Les premiers jours terrain, je laisse les stagiaires faire quelques bêtises, dans les limites du raisonnable. C'est ainsi que le métier rentre et il vaut mieux que les erreurs se fassent sous contrôle, commentées et riches d'enseignement.
Ce jour-là était un des premiers jours. Le stagiaire enthousiaste maîtrisait correctement le matériel mais n'avait pas encore l'attention suffisante pour pallier de lui-même à une petite sur-vitesse qui à-priori lui paraissait sans conséquence. Dès le milieu du quai, je sus que l'arrêt allait se faire en catastrophe mais sans conséquences ennuyeuses. Je n'intervins donc pas en guidant sa main sur le manipulateur.

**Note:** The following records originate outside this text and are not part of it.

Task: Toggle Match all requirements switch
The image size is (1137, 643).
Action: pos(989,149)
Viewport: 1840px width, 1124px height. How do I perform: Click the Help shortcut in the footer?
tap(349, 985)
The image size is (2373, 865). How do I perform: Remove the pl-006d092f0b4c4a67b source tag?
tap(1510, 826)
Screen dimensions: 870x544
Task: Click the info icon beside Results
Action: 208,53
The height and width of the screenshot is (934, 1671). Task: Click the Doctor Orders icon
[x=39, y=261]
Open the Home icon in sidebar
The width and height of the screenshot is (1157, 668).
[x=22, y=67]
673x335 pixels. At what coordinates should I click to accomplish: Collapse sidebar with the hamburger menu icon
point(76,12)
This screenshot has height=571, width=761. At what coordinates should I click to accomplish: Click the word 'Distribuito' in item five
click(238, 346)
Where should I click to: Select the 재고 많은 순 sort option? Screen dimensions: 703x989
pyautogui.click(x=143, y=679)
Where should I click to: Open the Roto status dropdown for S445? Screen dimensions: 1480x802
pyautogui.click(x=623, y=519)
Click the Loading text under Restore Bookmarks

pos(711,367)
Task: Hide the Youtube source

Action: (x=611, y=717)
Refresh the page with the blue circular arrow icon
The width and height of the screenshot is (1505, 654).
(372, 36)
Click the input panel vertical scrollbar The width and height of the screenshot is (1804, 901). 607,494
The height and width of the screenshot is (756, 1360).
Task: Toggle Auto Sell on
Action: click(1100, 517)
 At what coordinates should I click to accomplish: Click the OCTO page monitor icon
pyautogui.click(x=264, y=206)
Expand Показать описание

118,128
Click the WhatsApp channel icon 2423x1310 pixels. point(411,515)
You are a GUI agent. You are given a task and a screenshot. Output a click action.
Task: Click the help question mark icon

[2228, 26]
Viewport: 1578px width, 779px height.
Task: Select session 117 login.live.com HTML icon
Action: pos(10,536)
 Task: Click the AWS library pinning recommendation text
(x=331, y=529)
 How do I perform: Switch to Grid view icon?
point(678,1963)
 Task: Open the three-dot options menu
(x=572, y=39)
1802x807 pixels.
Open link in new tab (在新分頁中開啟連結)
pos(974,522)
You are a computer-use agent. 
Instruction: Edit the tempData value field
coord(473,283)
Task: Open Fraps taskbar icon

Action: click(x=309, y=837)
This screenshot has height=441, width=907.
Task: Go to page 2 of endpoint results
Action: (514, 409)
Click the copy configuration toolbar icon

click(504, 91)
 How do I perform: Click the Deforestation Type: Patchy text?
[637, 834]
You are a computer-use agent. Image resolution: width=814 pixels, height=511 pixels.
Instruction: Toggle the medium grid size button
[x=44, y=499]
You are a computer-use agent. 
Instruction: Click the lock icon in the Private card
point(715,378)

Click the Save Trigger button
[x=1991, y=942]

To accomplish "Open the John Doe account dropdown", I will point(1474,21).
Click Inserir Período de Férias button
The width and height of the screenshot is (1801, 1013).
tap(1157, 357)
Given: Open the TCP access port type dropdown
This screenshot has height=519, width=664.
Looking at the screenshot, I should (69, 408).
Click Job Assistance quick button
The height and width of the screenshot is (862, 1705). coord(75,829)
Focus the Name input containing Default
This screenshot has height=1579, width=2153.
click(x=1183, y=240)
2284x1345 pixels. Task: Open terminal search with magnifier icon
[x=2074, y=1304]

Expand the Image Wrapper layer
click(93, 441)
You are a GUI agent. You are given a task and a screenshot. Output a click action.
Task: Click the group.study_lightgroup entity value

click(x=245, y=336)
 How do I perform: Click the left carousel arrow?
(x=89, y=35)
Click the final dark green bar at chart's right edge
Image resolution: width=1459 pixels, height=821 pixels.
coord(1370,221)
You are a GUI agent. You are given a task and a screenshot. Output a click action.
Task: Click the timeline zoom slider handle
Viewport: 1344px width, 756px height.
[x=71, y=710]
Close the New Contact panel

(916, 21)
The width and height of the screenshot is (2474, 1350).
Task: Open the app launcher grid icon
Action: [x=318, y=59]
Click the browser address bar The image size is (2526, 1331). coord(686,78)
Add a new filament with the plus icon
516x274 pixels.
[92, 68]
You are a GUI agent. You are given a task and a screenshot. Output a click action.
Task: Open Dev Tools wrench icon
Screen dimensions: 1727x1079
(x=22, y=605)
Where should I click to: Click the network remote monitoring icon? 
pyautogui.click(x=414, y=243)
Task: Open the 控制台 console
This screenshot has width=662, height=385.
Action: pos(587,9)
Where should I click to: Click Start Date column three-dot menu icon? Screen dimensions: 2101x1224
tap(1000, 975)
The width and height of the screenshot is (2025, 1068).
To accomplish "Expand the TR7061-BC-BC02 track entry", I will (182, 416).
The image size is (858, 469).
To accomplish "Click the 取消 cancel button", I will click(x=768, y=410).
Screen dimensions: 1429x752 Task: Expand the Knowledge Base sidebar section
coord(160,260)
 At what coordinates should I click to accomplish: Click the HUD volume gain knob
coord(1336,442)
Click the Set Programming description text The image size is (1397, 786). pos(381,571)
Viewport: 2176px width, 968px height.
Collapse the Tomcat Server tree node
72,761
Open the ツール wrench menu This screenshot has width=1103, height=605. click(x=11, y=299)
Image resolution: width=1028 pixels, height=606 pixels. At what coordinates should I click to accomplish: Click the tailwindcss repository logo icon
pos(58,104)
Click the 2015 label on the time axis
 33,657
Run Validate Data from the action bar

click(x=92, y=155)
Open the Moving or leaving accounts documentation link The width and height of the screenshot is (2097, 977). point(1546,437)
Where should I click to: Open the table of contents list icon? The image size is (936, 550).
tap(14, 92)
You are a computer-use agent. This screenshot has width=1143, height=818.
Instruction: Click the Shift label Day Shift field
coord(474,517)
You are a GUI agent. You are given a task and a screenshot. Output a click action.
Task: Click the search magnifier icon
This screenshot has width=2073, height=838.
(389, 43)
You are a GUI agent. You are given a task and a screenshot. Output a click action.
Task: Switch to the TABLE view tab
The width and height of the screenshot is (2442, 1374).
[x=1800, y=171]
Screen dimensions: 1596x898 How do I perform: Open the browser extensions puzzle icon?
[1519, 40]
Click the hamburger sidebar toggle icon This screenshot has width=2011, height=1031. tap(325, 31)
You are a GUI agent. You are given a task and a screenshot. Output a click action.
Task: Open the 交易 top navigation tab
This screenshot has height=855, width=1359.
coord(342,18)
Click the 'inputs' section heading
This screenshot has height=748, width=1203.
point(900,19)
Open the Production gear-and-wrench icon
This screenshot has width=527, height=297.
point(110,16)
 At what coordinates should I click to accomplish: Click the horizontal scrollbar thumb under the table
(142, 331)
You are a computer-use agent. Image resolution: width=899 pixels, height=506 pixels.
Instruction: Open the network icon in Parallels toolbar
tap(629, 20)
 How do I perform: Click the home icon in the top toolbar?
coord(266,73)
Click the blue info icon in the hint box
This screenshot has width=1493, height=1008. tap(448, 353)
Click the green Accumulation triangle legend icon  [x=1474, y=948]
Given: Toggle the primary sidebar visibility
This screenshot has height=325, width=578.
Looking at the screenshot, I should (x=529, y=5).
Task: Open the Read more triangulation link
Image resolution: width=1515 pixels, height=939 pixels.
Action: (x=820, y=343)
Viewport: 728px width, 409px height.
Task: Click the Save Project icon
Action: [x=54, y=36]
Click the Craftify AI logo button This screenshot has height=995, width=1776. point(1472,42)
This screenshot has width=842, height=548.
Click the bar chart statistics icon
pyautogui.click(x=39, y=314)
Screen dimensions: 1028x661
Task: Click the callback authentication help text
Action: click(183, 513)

Et arriva ce qui devait arriver : vingt centimètres de la première porte sous tunnel.
Notre premier réflexe est d'aller à la porte de la loge, pour prévenir les personnes qui descendent de faire attention, affronter les regards furibonds, sourire aux regards goguenards et présenter des excuses.
Ce jour-là était un jour sourire.
Le monsieur qui descend est un monsieur de belle apparence, la crinière folle blanchie par l'âge et le teint d'un bon vivant. A la façon d'un groom d'ascenseur qui annonçait les étages, il lance à la cantonade : "restrictions budgétaires! La RATP raccourcit les quais!"
Quand les voyageurs ont de l'humour (et ils en ont), notre métier devient un plaisir.